| DATA EXTRACTS |
*-*-*

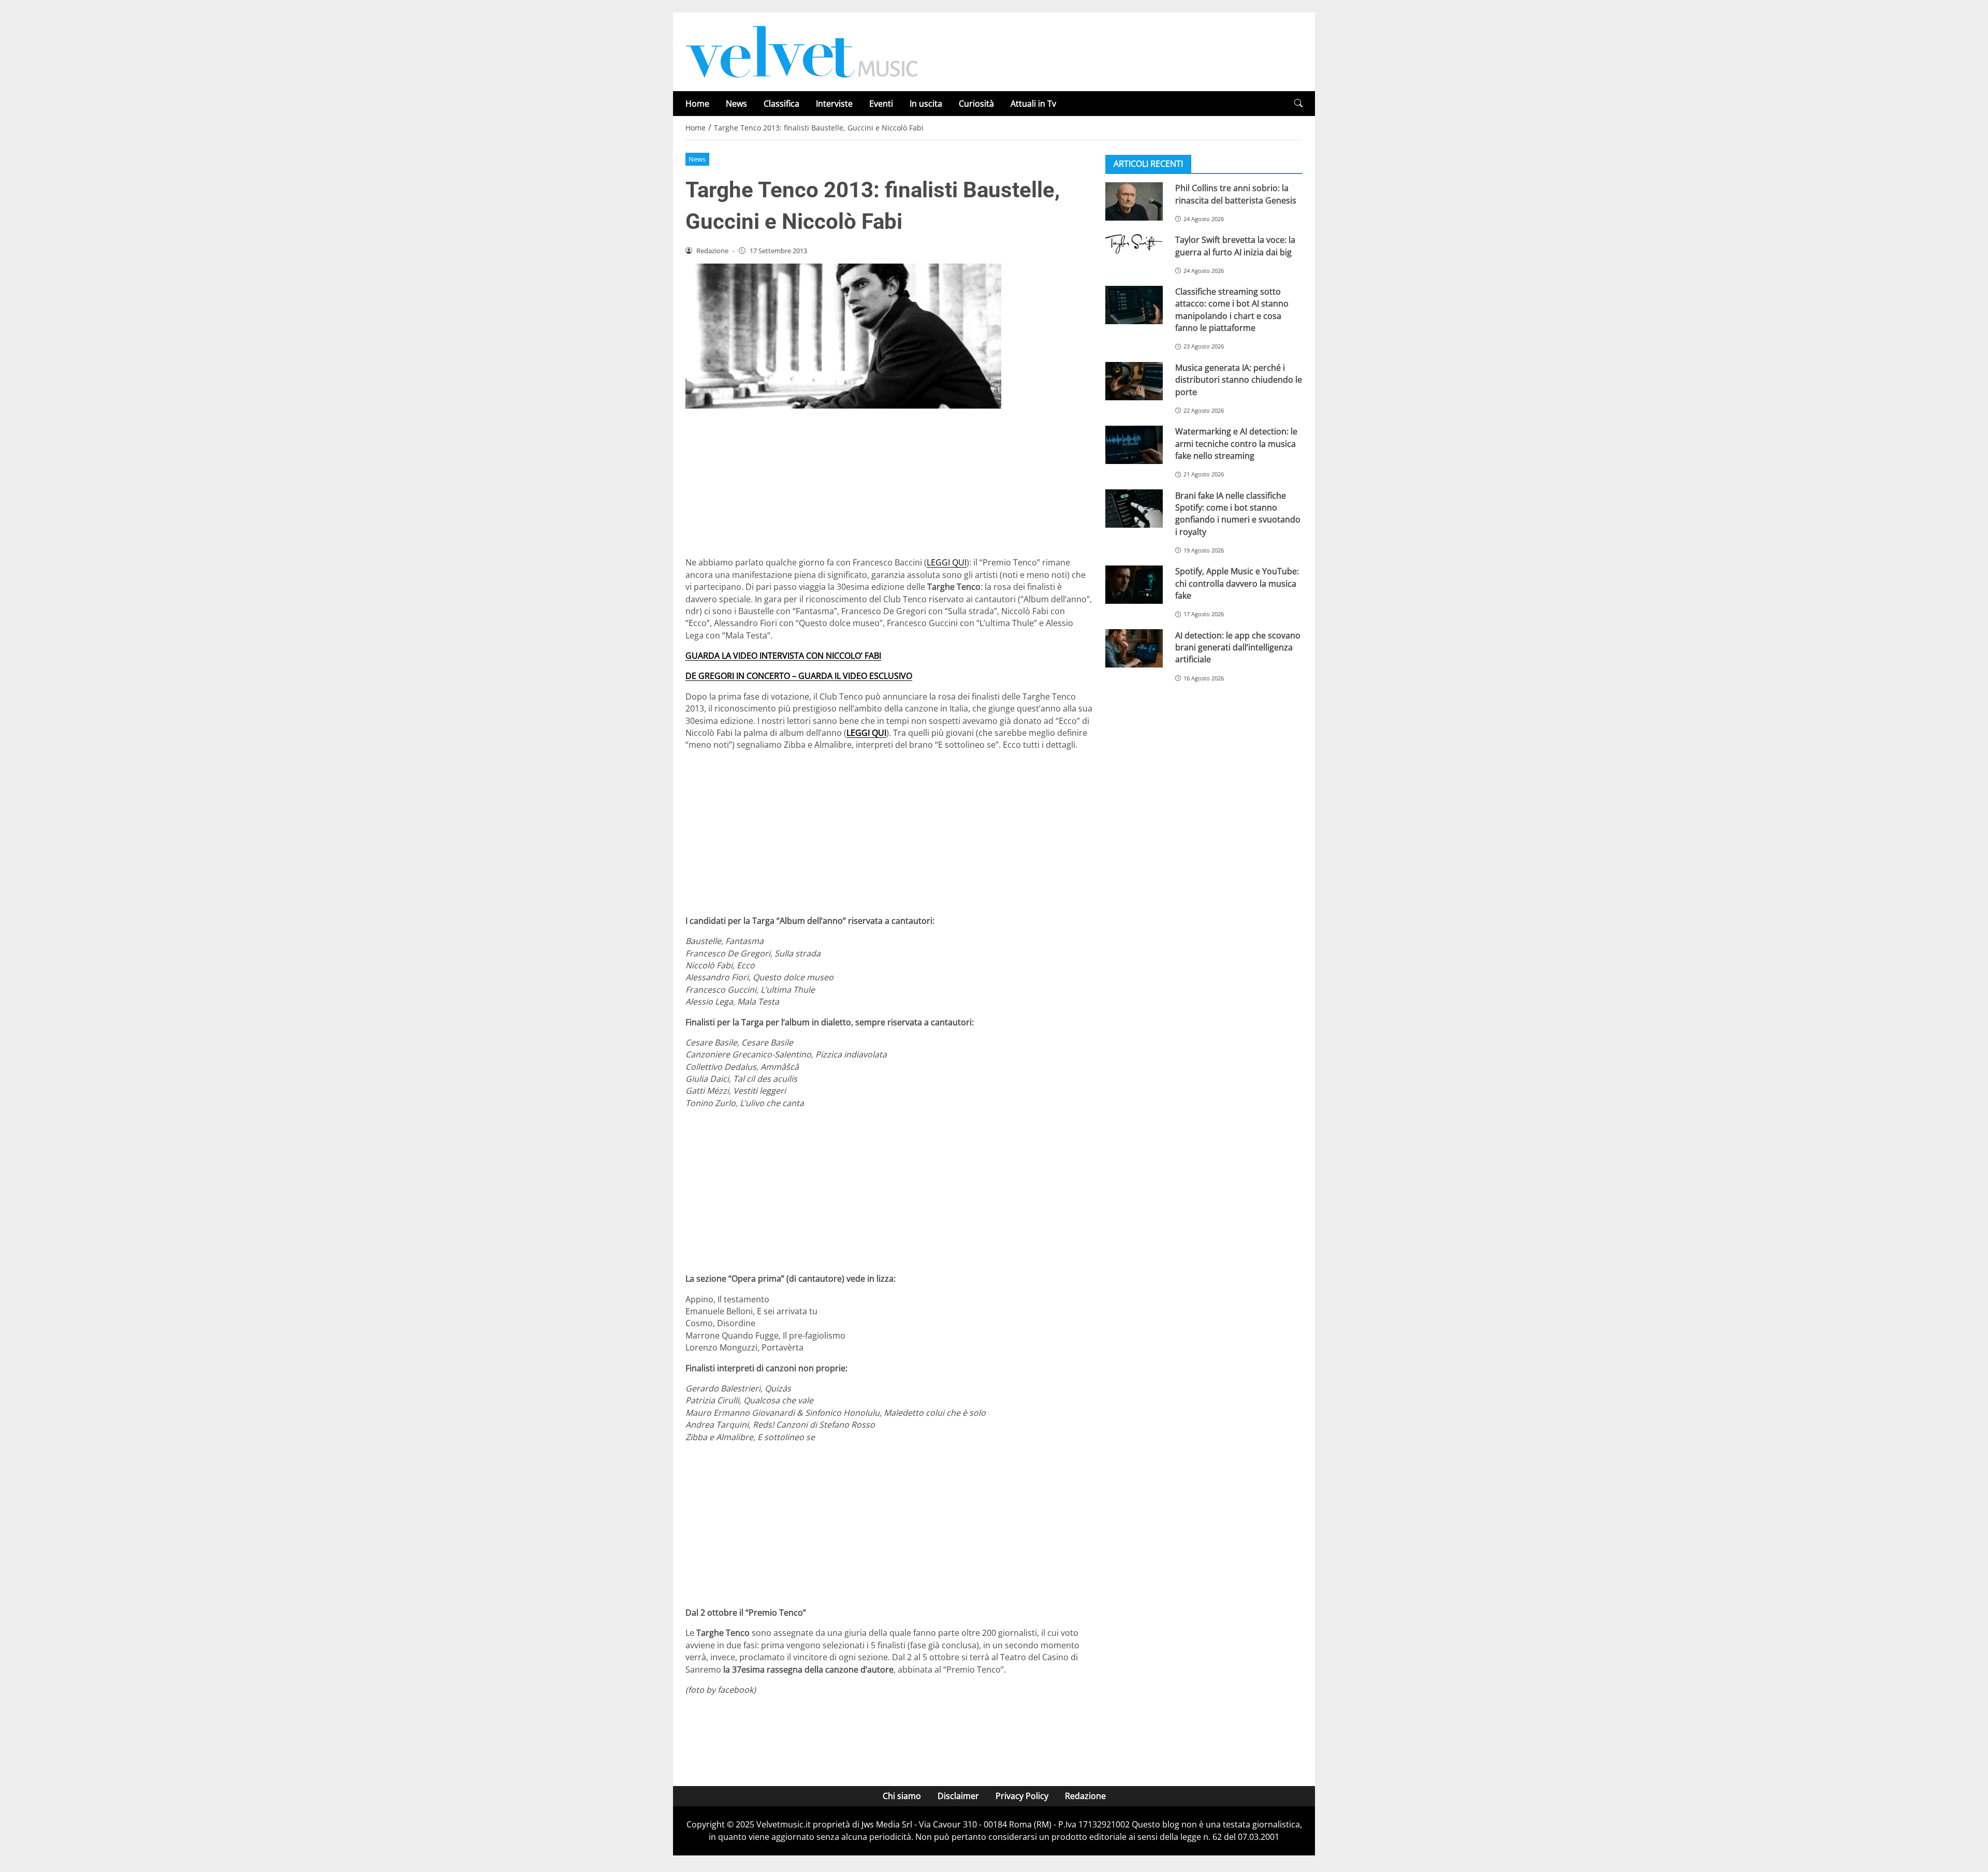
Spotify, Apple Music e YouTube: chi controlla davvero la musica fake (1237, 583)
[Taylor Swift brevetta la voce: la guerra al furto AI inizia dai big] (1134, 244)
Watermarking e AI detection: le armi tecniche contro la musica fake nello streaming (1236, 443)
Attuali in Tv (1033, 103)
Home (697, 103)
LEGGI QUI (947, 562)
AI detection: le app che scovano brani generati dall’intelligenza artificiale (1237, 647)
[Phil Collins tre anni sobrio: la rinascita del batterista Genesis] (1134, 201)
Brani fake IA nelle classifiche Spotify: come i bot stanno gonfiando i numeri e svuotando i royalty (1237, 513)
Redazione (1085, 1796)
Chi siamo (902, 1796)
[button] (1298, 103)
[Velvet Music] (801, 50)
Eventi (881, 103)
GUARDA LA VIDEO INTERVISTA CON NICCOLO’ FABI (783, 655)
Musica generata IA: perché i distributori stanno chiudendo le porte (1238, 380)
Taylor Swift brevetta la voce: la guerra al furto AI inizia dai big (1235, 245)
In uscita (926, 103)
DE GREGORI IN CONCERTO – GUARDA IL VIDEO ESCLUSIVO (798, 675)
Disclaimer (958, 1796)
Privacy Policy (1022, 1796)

*-*-*

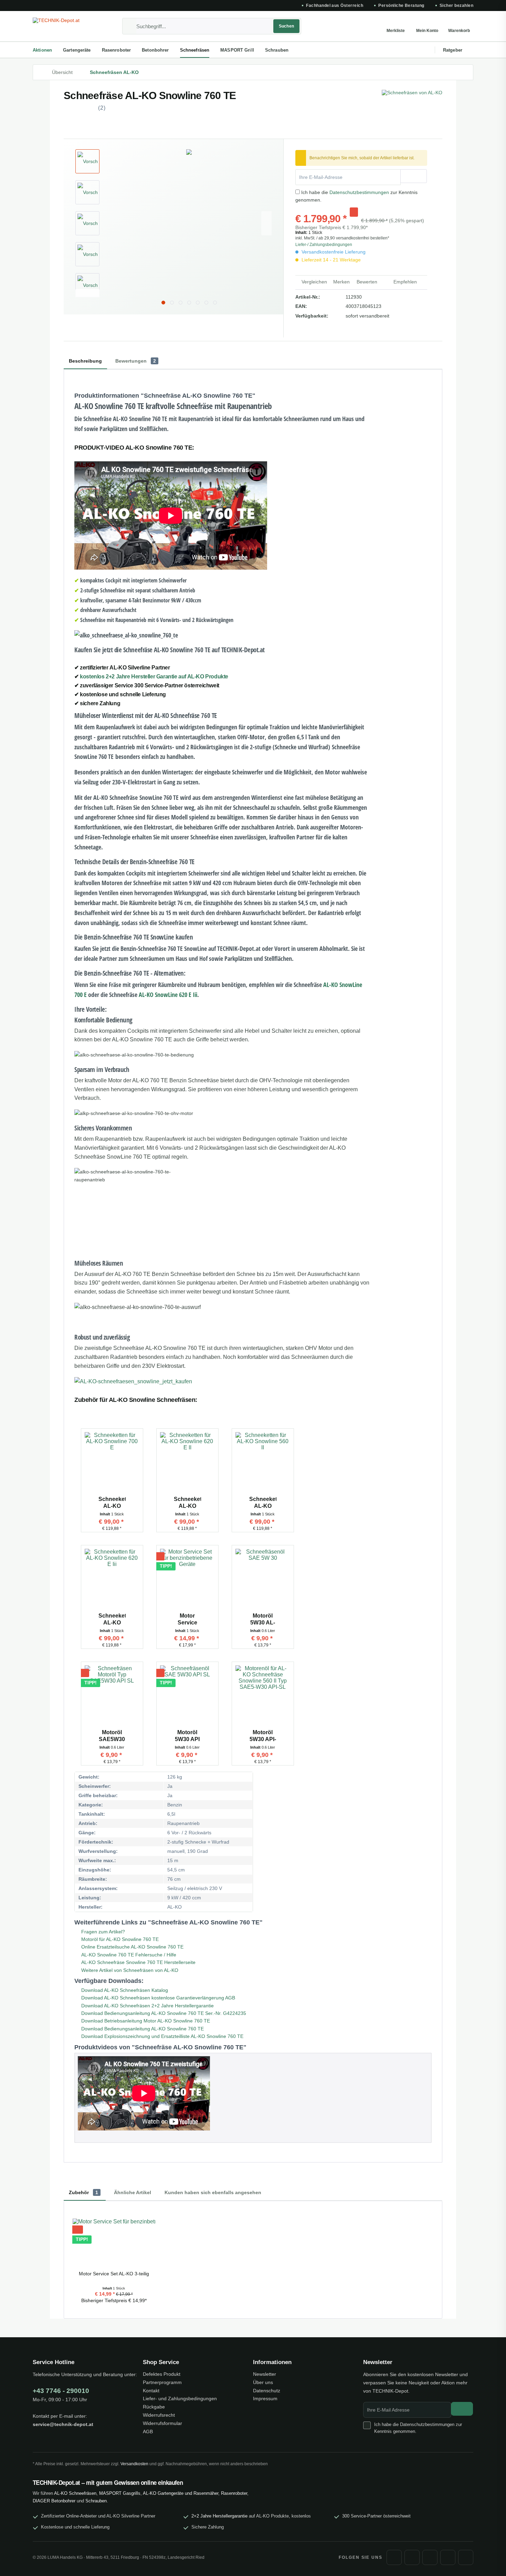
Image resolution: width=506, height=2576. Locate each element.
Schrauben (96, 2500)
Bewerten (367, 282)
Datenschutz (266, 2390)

*-*-*

| TASK STATEMENT |
Where a line of the data contains "GUARDA", copy that line.

| ANSWER TO THE PROBLEM |
GUARDA LA VIDEO INTERVISTA CON NICCOLO’ FABI (783, 655)
DE GREGORI IN CONCERTO – GUARDA IL VIDEO ESCLUSIVO (798, 675)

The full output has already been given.